Using Windows Virtual Desktop For Secure Remote Working
by TUCU Managed IT Services in Toronto
Despite being one of the dominant trends for the past year, remote working is still a complicated issue for many employers. There are different technologies involved, different vendors, and numerous configurations that affect the total cost as well as the effort required to deploy that solution.
Even the most popular remote working options such as Virtual Desktop aren’t always an obvious choice. Making things worse is the amount of noise available online regarding the implementations of these solutions.
So with the help of our in-house cloud engineers, we’re going to answer three questions regarding Windows Virtual Desktop that will help employers make the right call:
- What exactly is Windows Virtual Desktop and how does it work?
- When is the right time to deploy Windows Virtual Desktop?
- What is the best way to deploy Windows Virtual Desktop in 2021?
If you are a technician looking to deploy your own VDI for your organization, check out Christiaan Brinkhoff's Windows Virtual Desktop deployment guide.
Understanding Windows Virtual Desktop
There are many misconceptions surrounding what Windows Virtual Desktop is and what it can be used for - so let’s start there.
The main concept behind desktop virtualization is that traditionally, files and applications are tied to specific hardware (the hard drive in your work computer, for instance). This means that in order to access those files and apps, you must be able to access that specific computer. Windows Virtual Desktop eliminates this limitation by decoupling apps and data from specific hardware and thus allowing employees to access the information they need from anywhere.
In practice, this works through Microsoft’s global cloud platform, Azure which provides the storage and computing required to create a fully-functional simulation of a Windows environment. This simulation runs Windows and all of its applications the same way you would on any computer. The simulation is then streamed to any Windows, macOS, iOS, and Android device around the world. Employees can even use Windows Virtual Desktop through any modern web browser.
Apart from the obvious benefit of providing quick and easy access to important apps and documents, Windows Virtual Desktop becomes a crucial tool for centralizing security and reducing IT support overhead as a business only needs to virtualize one desktop for hundreds of employees. We’ll explore the benefits and use cases of Windows Virtual Desktop in the next section but before that, we must answer an important question: how is Windows Virtual Desktop secure?
A Windows Virtual Desktop is far more secure than most other remote working arrangements as it decouples apps and data from an employee’s personal hardware. Instead of copying data to a personal computer, employees simply stream information from a secure cloud server. This reduces the risk of critical business information being stored anywhere but on a secure, remote server.
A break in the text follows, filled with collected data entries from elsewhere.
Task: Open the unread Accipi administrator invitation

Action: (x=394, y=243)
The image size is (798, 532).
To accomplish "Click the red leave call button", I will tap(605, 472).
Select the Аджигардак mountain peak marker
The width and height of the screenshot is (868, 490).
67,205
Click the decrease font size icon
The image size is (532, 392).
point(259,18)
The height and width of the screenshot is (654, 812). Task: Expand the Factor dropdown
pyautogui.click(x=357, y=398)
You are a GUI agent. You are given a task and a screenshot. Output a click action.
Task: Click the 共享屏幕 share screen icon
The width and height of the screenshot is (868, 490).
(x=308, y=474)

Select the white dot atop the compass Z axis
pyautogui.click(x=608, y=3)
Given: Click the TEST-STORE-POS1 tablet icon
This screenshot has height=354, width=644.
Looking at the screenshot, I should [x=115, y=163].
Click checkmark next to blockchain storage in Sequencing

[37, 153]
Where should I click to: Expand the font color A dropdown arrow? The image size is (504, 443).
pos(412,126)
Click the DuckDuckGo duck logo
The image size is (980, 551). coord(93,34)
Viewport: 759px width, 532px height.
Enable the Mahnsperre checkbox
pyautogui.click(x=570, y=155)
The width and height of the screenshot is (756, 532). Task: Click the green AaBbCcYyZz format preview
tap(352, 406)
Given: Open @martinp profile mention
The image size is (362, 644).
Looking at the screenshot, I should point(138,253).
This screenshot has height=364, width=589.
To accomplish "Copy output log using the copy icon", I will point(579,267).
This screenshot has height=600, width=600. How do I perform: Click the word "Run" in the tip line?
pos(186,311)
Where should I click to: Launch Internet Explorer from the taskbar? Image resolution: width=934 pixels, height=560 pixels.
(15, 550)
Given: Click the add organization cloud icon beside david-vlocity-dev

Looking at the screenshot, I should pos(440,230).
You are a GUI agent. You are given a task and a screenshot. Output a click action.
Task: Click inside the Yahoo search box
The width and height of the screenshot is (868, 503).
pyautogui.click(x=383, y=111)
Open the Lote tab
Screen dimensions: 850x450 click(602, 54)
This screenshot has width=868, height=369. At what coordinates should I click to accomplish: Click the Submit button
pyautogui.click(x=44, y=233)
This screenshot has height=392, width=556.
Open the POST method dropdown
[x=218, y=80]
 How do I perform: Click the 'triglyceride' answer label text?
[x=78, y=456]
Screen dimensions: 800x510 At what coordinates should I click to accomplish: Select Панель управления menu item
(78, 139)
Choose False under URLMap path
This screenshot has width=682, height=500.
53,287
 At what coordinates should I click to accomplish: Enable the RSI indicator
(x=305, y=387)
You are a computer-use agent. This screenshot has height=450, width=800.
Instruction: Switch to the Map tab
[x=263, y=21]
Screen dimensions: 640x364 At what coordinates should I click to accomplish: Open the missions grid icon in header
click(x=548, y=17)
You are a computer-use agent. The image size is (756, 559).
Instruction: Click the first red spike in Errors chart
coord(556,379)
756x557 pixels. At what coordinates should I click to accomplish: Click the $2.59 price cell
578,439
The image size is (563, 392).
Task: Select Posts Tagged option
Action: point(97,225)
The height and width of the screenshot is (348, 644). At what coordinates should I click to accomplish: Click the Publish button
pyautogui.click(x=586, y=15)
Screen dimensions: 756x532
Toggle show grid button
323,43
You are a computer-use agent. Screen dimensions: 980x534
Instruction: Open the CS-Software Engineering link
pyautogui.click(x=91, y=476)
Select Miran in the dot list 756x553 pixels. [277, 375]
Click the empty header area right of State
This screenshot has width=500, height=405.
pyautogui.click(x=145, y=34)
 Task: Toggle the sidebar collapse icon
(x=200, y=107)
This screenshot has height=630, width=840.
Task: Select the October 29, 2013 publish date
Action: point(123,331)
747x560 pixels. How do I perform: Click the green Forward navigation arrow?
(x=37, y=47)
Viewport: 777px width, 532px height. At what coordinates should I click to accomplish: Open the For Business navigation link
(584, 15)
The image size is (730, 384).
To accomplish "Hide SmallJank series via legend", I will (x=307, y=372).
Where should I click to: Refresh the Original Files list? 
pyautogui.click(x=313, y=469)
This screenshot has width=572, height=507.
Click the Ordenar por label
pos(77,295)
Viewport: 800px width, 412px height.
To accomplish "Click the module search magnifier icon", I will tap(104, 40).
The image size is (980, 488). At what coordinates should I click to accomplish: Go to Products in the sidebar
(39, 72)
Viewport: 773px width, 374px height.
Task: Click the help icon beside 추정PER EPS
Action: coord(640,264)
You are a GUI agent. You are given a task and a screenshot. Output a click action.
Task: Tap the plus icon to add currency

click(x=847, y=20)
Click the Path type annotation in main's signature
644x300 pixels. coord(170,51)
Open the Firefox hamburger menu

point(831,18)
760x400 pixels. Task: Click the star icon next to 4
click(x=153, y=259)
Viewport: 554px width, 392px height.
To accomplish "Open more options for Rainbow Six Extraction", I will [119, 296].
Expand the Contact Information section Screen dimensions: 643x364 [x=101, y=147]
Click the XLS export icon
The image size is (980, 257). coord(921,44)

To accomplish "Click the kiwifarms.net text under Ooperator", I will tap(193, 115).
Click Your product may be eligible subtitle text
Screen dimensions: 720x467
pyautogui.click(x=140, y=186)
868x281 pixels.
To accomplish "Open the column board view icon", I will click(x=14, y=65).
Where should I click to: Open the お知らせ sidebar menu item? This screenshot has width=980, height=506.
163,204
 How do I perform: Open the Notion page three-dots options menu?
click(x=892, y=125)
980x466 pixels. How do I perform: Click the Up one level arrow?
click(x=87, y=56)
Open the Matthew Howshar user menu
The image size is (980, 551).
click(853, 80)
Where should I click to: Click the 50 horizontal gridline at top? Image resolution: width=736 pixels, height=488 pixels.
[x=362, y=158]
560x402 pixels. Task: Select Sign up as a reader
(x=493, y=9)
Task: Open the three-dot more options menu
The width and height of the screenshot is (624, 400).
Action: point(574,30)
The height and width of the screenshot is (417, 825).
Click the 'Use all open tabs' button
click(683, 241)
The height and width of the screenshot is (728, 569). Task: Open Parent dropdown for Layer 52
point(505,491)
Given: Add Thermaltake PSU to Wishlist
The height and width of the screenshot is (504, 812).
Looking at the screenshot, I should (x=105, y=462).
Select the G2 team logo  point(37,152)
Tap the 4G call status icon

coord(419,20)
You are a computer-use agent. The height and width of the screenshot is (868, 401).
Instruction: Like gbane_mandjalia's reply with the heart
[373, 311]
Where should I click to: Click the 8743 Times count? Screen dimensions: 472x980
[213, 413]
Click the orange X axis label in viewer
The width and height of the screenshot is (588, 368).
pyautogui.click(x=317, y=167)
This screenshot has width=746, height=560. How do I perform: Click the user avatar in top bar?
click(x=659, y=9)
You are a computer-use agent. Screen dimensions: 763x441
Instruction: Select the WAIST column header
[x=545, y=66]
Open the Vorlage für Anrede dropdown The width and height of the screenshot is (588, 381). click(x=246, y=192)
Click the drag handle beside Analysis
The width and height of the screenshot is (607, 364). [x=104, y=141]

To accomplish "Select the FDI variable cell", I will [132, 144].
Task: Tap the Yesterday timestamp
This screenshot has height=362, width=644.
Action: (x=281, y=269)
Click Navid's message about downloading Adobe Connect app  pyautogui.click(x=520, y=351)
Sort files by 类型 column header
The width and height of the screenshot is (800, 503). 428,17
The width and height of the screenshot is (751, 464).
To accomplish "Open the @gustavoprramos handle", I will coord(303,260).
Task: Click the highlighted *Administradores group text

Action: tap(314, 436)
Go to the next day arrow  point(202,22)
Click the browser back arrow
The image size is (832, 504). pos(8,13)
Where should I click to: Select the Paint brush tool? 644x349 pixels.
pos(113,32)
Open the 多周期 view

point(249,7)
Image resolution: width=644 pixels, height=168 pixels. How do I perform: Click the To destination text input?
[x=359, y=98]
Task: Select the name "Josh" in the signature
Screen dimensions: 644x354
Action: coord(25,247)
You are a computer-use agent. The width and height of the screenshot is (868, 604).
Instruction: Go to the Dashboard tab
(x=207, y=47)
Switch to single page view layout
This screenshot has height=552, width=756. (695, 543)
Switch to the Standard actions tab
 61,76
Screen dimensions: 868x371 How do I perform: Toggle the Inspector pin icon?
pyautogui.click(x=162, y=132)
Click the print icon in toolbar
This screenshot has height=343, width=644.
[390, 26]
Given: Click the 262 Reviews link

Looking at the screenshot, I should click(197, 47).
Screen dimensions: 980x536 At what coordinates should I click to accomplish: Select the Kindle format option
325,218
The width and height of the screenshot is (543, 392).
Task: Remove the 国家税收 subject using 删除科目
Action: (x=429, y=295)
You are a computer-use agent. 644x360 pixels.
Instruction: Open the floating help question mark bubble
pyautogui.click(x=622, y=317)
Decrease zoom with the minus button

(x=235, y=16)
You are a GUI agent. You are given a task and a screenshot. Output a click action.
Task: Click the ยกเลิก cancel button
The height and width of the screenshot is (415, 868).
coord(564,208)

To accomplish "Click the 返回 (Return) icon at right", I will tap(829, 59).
Benefits of Windows Virtual Desktop
Traditionally, creating desktop virtualization similar to Windows Virtual Desktop would require the IT team to set up and manage the gateway, broker, diagnostics, load-balancing, etc. And even then, it very likely won’t be as refined or reliable. On the contrary, Windows Virtual Desktop is a fully-managed service which means the platform takes care of various configurations and settings.
That said, while the deployment of WVD is much quicker, businesses will still require the support of an IT team for changing configurations, staying compliant, updates, and other IT management functions. For this reason, TUCU, one of Canada’s top-rated IT solutions providers also helps businesses with ongoing WVD support after the initial deployment - learn more about our cloud IT management services here.
It’s also important not to mistake managed services for a lack of customizability. Windows Virtual Desktop runs on Azure which allows businesses to customize virtual machines (VMs) according to their workloads to ensure maximum efficiency.
Cross-platform native support
In your office, all work computers might be running a Windows operating system but employee’s personal devices might not. This would be a major obstacle for employees running macOS or a different version of Windows - but not with Windows Virtual Desktop. WYD has fully-featured native client support for not just Windows and Mac computers but also for Android, iOS, and HTML5 (modern web browsers).
More importantly, the user experience between an actual desktop and a virtual desktop is almost indistinguishable. The layout, controls, and personalization options are all the same across different platforms and applications perform just like local apps. Another underrated feature of Windows Virtual Desktop is the ability to save employee’s profile data on the cloud enabling apps like Outlook to open up with all data preloaded (emails, for instance) when the employee logs in.
This ensures that employees’ personal devices never become an obstacle between them and their job.
Reduced costs and IT overhead
It’s common practice for businesses to purchase and assign dedicated Windows laptops to every employee. However, this poses numerous challenges to the business. For starters, company-owned work laptops for remote working aren’t as secure as they might sound. Even with data protection software and strict firewall policies, confidential company data is stored in tens or hundreds of separate hard drives that increase the risk of data theft and loss.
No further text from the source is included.